++++ DATA SUPPLIED ++++

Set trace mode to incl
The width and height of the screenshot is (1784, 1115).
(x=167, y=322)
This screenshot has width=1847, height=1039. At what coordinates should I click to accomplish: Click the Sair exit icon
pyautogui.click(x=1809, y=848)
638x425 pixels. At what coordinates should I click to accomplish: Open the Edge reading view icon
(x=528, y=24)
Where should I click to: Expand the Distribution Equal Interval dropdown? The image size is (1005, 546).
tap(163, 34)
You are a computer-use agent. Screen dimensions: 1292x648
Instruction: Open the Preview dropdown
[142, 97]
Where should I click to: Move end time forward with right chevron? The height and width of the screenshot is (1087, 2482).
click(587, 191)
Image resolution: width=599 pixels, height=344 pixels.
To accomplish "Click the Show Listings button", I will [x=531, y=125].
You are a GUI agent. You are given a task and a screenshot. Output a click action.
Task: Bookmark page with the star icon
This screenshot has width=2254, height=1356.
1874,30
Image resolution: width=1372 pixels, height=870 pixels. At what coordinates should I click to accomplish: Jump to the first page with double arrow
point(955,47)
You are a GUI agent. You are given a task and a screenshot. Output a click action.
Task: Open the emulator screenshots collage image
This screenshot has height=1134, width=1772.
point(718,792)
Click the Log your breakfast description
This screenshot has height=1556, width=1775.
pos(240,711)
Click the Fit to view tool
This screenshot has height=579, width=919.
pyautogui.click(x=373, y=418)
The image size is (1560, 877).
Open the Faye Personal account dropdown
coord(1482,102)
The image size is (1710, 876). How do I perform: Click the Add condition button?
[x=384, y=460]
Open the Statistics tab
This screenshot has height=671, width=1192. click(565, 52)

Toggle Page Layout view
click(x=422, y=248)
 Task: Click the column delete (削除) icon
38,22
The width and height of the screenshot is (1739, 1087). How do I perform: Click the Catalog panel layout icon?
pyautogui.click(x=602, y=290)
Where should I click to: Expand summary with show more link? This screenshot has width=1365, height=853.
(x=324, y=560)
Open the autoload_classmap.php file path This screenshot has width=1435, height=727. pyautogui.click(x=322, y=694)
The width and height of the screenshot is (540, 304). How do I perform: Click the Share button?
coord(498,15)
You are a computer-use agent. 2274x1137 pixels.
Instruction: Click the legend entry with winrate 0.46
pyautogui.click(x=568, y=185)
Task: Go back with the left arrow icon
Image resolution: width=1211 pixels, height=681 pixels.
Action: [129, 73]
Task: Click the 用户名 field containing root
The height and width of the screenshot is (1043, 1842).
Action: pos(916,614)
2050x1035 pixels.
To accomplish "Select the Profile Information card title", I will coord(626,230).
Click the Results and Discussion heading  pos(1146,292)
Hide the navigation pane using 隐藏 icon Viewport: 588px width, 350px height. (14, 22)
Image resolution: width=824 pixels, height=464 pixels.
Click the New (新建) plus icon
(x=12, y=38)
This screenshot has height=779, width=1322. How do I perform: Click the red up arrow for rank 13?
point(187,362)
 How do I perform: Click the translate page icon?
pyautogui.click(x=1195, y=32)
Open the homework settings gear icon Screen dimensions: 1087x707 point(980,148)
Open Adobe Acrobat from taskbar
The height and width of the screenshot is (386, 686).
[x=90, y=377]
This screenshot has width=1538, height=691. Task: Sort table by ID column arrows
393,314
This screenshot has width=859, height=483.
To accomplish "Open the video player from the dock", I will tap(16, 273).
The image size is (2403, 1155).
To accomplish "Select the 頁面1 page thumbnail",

++++

Print out the entire listing. Keep every line exact.

Set trace mode to incl
The width and height of the screenshot is (1784, 1115).
(x=167, y=322)
This screenshot has width=1847, height=1039. At what coordinates should I click to accomplish: Click the Sair exit icon
pyautogui.click(x=1809, y=848)
638x425 pixels. At what coordinates should I click to accomplish: Open the Edge reading view icon
(x=528, y=24)
Where should I click to: Expand the Distribution Equal Interval dropdown? The image size is (1005, 546).
tap(163, 34)
You are a computer-use agent. Screen dimensions: 1292x648
Instruction: Open the Preview dropdown
[142, 97]
Where should I click to: Move end time forward with right chevron? The height and width of the screenshot is (1087, 2482).
click(587, 191)
Image resolution: width=599 pixels, height=344 pixels.
To accomplish "Click the Show Listings button", I will [x=531, y=125].
You are a GUI agent. You are given a task and a screenshot. Output a click action.
Task: Bookmark page with the star icon
This screenshot has width=2254, height=1356.
1874,30
Image resolution: width=1372 pixels, height=870 pixels. At what coordinates should I click to accomplish: Jump to the first page with double arrow
point(955,47)
You are a GUI agent. You are given a task and a screenshot. Output a click action.
Task: Open the emulator screenshots collage image
This screenshot has height=1134, width=1772.
point(718,792)
Click the Log your breakfast description
This screenshot has height=1556, width=1775.
pos(240,711)
Click the Fit to view tool
This screenshot has height=579, width=919.
pyautogui.click(x=373, y=418)
The image size is (1560, 877).
Open the Faye Personal account dropdown
coord(1482,102)
The image size is (1710, 876). How do I perform: Click the Add condition button?
[x=384, y=460]
Open the Statistics tab
This screenshot has height=671, width=1192. click(565, 52)

Toggle Page Layout view
click(x=422, y=248)
 Task: Click the column delete (削除) icon
38,22
The width and height of the screenshot is (1739, 1087). How do I perform: Click the Catalog panel layout icon?
pyautogui.click(x=602, y=290)
Where should I click to: Expand summary with show more link? This screenshot has width=1365, height=853.
(x=324, y=560)
Open the autoload_classmap.php file path This screenshot has width=1435, height=727. pyautogui.click(x=322, y=694)
The width and height of the screenshot is (540, 304). How do I perform: Click the Share button?
coord(498,15)
You are a computer-use agent. 2274x1137 pixels.
Instruction: Click the legend entry with winrate 0.46
pyautogui.click(x=568, y=185)
Task: Go back with the left arrow icon
Image resolution: width=1211 pixels, height=681 pixels.
Action: [129, 73]
Task: Click the 用户名 field containing root
The height and width of the screenshot is (1043, 1842).
Action: pos(916,614)
2050x1035 pixels.
To accomplish "Select the Profile Information card title", I will coord(626,230).
Click the Results and Discussion heading  pos(1146,292)
Hide the navigation pane using 隐藏 icon Viewport: 588px width, 350px height. (14, 22)
Image resolution: width=824 pixels, height=464 pixels.
Click the New (新建) plus icon
(x=12, y=38)
This screenshot has height=779, width=1322. How do I perform: Click the red up arrow for rank 13?
point(187,362)
 How do I perform: Click the translate page icon?
pyautogui.click(x=1195, y=32)
Open the homework settings gear icon Screen dimensions: 1087x707 point(980,148)
Open Adobe Acrobat from taskbar
The height and width of the screenshot is (386, 686).
[x=90, y=377]
This screenshot has width=1538, height=691. Task: Sort table by ID column arrows
393,314
This screenshot has width=859, height=483.
To accomplish "Open the video player from the dock", I will tap(16, 273).
The image size is (2403, 1155).
To accomplish "Select the 頁面1 page thumbnail",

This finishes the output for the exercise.